— Task directions —
Format the lines of the records starting at the line containing "is (700, 700)." and ending with the line containing "coordinates (392, 459)." as a JSON array of strings, one string per line, skipping blank lines.

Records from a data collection
+ + + + +

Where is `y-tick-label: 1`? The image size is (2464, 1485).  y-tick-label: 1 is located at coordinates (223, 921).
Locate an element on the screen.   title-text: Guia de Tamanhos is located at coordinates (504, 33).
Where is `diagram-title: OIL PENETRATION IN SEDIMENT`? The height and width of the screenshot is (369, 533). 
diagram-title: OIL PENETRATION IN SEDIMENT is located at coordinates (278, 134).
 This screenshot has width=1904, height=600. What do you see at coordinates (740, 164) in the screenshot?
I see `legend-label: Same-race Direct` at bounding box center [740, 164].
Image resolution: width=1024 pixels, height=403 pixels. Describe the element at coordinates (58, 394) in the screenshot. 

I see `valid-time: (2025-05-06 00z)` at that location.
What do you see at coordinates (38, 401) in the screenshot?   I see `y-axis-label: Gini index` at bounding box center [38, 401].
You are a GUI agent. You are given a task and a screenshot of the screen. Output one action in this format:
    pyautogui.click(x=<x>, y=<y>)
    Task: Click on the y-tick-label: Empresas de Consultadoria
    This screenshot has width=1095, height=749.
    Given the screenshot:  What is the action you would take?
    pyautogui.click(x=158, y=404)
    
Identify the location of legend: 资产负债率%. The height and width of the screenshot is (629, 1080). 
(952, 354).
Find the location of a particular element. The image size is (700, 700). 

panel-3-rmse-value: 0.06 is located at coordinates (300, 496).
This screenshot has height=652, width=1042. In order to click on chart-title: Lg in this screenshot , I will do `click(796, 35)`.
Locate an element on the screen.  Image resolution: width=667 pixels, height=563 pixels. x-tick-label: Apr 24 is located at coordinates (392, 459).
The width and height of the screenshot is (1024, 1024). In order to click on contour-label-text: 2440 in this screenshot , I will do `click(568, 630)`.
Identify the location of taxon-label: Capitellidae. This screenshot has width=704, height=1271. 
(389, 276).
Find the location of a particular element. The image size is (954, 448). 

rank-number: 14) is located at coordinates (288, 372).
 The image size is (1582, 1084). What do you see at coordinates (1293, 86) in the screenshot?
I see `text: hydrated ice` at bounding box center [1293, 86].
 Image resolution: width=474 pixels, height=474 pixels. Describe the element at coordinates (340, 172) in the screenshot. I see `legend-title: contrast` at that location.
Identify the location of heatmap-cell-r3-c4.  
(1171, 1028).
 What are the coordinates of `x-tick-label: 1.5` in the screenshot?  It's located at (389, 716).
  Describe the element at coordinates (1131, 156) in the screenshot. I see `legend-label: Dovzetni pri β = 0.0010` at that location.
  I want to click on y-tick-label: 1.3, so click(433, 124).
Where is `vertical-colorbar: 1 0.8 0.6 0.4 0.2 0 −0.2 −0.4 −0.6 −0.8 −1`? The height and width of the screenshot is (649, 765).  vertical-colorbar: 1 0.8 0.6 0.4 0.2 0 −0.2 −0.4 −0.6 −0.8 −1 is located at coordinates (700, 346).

+ + + + +

— Exercise output —
[
  "Find the location of a particular element. The image size is (700, 700). ",
  "panel-3-rmse-value: 0.06 is located at coordinates (300, 496).",
  "This screenshot has height=652, width=1042. In order to click on chart-title: Lg in this screenshot , I will do `click(796, 35)`.",
  "Locate an element on the screen.  Image resolution: width=667 pixels, height=563 pixels. x-tick-label: Apr 24 is located at coordinates (392, 459)."
]